Write yourself a letter stating how forgiveness will help you. Own your unhappiness and let it drift away.  Then let the light of happiness stream into your mind and heart.

Forgiveness is the first step toward a life that matters. Begin by forgiving yourself first and others second. When you are clear, then you can proceed ahead realizing your dreams.

Comments

  1. jamie says:

    I think forgiveness whether someone else or ourselves is an act of letting go. When we are able to forgive, we are able to live a much fuller and richer life.

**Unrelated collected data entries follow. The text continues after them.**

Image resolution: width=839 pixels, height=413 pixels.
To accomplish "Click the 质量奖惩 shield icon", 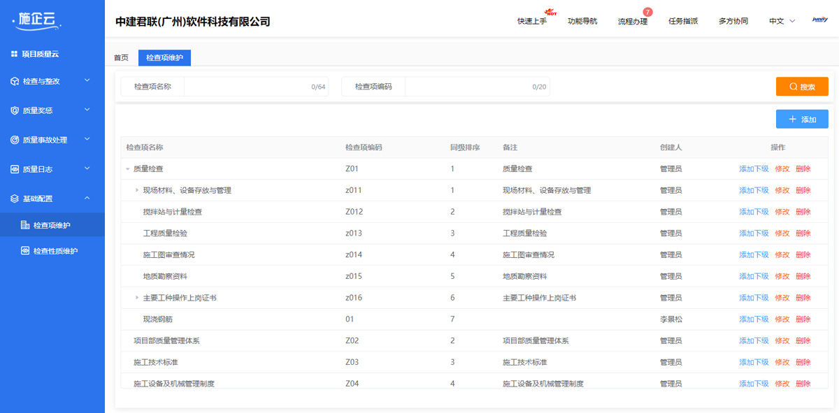I will pyautogui.click(x=15, y=110).

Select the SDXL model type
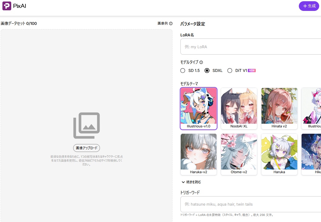[x=207, y=71]
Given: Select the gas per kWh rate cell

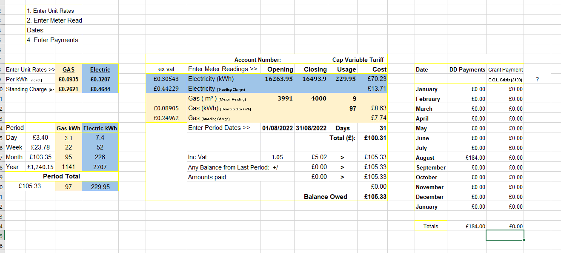Looking at the screenshot, I should [68, 79].
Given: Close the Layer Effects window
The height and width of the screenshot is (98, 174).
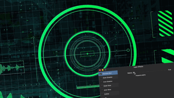Looking at the screenshot, I should (100, 70).
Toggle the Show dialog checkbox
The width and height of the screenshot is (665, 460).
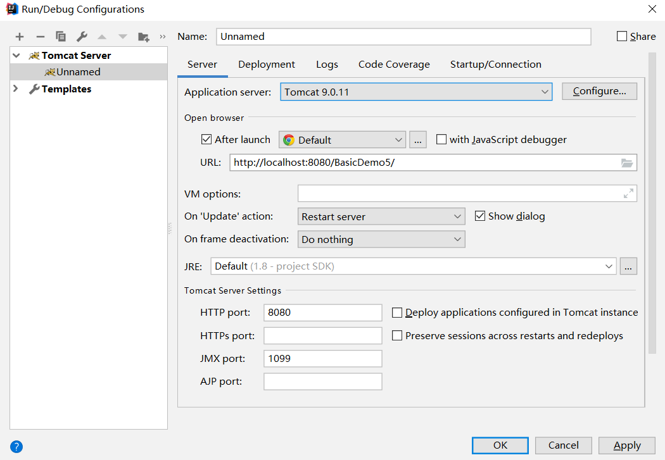(x=480, y=216)
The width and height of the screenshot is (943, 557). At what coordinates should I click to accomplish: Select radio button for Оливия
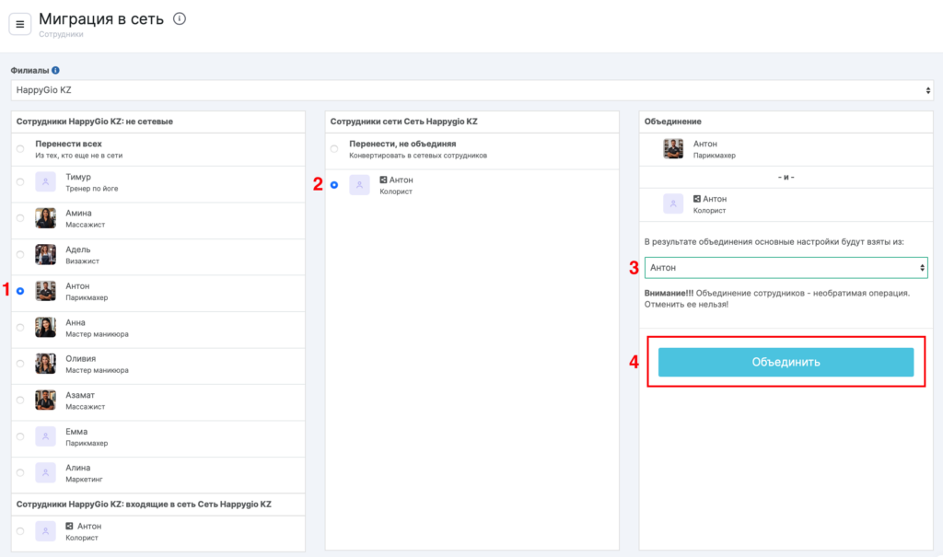(x=20, y=364)
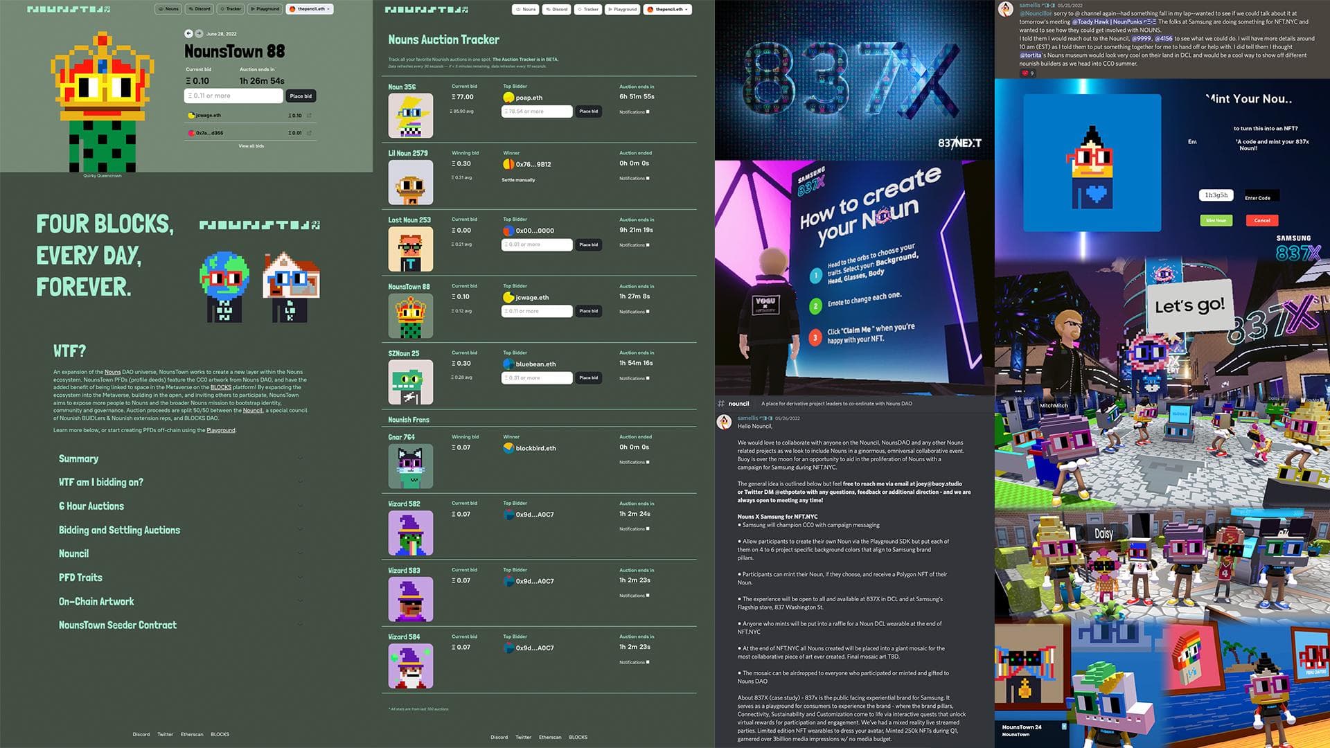
Task: Check Notifications box for Lost Noun 253
Action: pos(648,244)
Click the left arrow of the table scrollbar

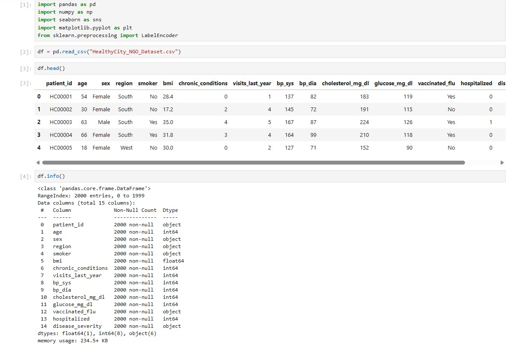(38, 162)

  2. A totally true statement. Thank you for reading and commenting.

  3. Dan Black says:

    Being able to forgive self and others is so important. This takes choosing to forgive and forget. Great post today.

  4. TC Avey says:

    Great topic, forgiving ones self can be very difficult, especially because it means owning up to our own mistakes. Sometimes, it is even more complicated, such as when you have placed blame on yourself when you shouldn’t. Example: For some crazy reason I blamed myself for my dads death. Completely irrational, he died of cancer, there was nothing I did or didn’t do that caused him to die. What I finally had to realize was that I felt powerless to stop the cancer and so I blamed myself.
    I think many people place undue blame on themselves and it can really cripple healing. Thanks for the post! I think it will help many people.

    • TC — Great comment. I completely understand your pain and guilt. I too have guilt like this, it revolves around my daughter. She is troubled. She is a heroin addict. I think sometimes it is my fault because I didn’t go get her years ago. Now I have her. She called me from a motel with a few bucks left to her name and nothing but her clothes. It was heart breaking. I was torn. Do I help or let her go. I could not let my daughter go homeless so I helped. It nearly cost me dearly. And in the end I am her father and the last hope she had. We are now working on forgiveness for her and making better choices. Thanks so much for reading and commenting here at my blog.

  5. Joe Abraham says:

    Spencer, I like how you prioritized forgiveness – first yourself and then others. That works!

    • It has to begin with you. If you try to fix others while you are saddled down with your own baggage your efforts will be transparent. When you have walked a mile in your own moccasins, then you are ready to help others with their own baggage. Thanks for stopping by Joe.